If one accepts — and I frankly don’t see why you wouldn’t — that the Fort Thunder crowd were the pre-eminent influences on both their contemporaries as well as the generation of independent/”alternative” cartoonists that have followed in their wake, then it makes perfect sense to be of a mind that whoever it was who, in turn, influenced them the most would likely be, sheerly by default if nothing else, the most influential cartoonist of the modern era. And while that’s a borderline-brazen label to be attaching to anyone, when the person on the receiving end of the title they never asked for is Gary Panter, the most natural and obvious reaction is probably something along the lines of “oh, well — yeah. I mean, who else could it be?”

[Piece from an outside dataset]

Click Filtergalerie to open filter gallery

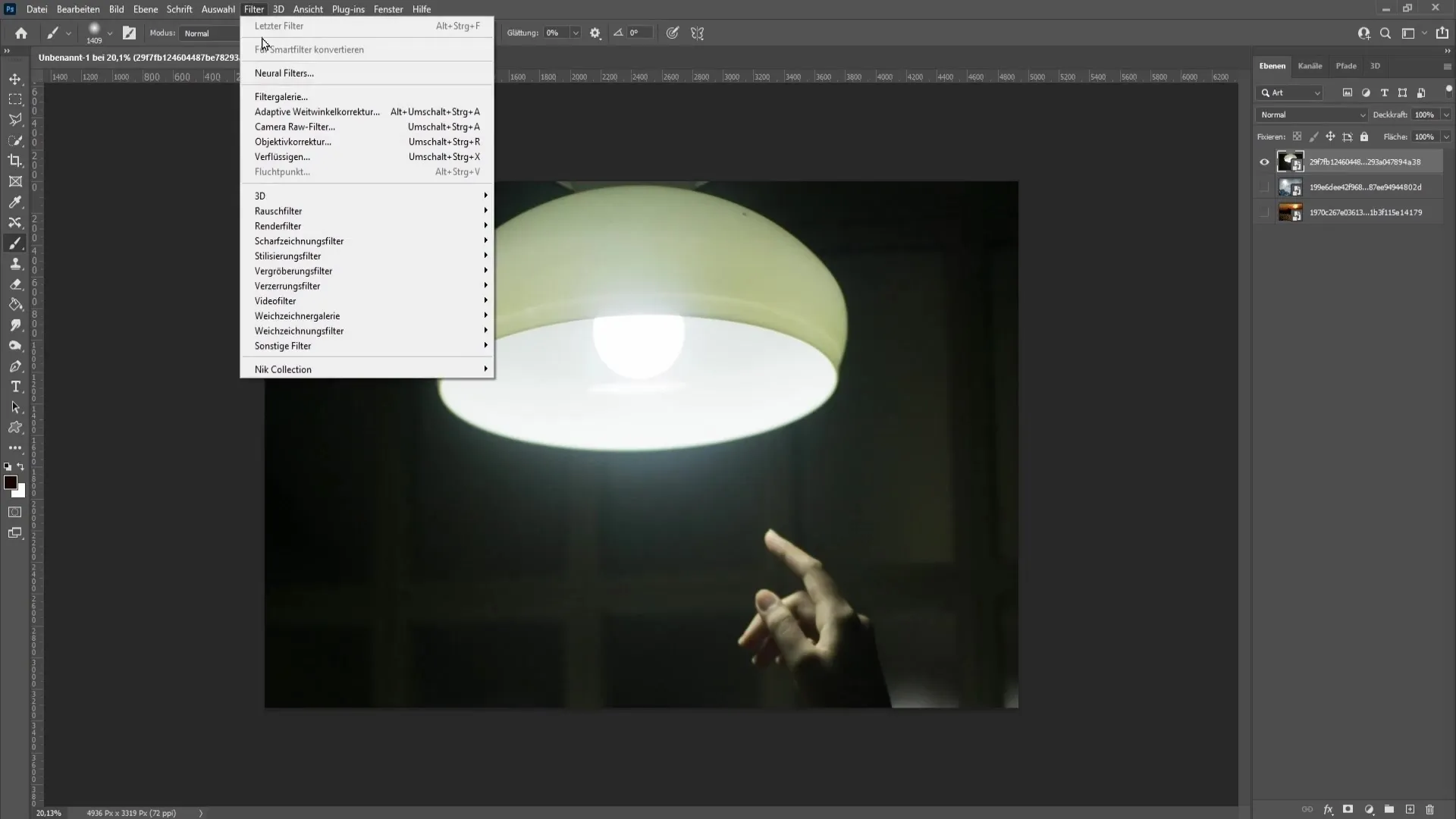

And so it has come to pass that the medium’s onetime most-radical talent is now an institution unto himself, which means that, as readers, we’re in a hell of a lot more exciting and interesting place than we were back when Panter began the work that would eventually be collected as his first long-form graphic novel, Jimbo: Adventures In Paradise. Nicole Rudick does a far better job of positioning Panter within various cultural and artistic milieus that came to a head during the period of 1978-88, when the story was created and serialized, in the afterword she provides for the book’s new edition from New York Review Comics than I have the time or patience to, but I draw attention to her superb essay because it does, in fact, go some way toward bearing out the admittedly grandiose statement I kicked things off with here a moment ago. Said new edition, then, is no mere “deluxe format reprint” of an important book — it’s a welcome return to the fold, after a long absence, of a seminal work in the history of non-corporate cartooning.
In an act of unforced irony worthy of Panter’s own finer moments, it also turns out that this release couldn’t be more timely, in that it appears increasingly as if the real world is finally catching up with the cartoonist’s visionary absurdism. The streets of your city may not resemble the hallucinatory industrialism of the fictitious Dal Tokyo physically, but in terms of character and temperament, who can argue that we haven’t arrived, culturally speaking, at something very much like it? I mean, the notion of having a firm grip on consensus reality is pretty well out the window because there no longer is such a thing as “consensus reality,” thus Panter’s ever-shifting environments — to say nothing of his ever-shifting art styles — stand some 40 years after their id-transmitted creation as something the artist himself never likely intended them to be: visual representations of society’s collective mental zeitgeist. Funny how things turn out, isn’t it?
For that matter, who hasn’t felt a bit like protagonist Jimbo in recent years? We may not be called upon to prevent the detonation of a nuclear warhead as he ultimately is here (at least let’s hope we never are), but his trademark attributes of being forever and always out of his depth, of being anxious to the point of neurosis, of finding himself continuously conscripted from the role of passive observer into that of active (if accidental) participant? These are things many of us know all too well, as is also the case with his “fallback position” of only finding something akin to bliss in the haze of unawareness. When the going gets tough, the smart money isn’t on pretending you don’t know what’s happening to maintain your sanity, it’s on legitimately not knowing what’s happening in the first place.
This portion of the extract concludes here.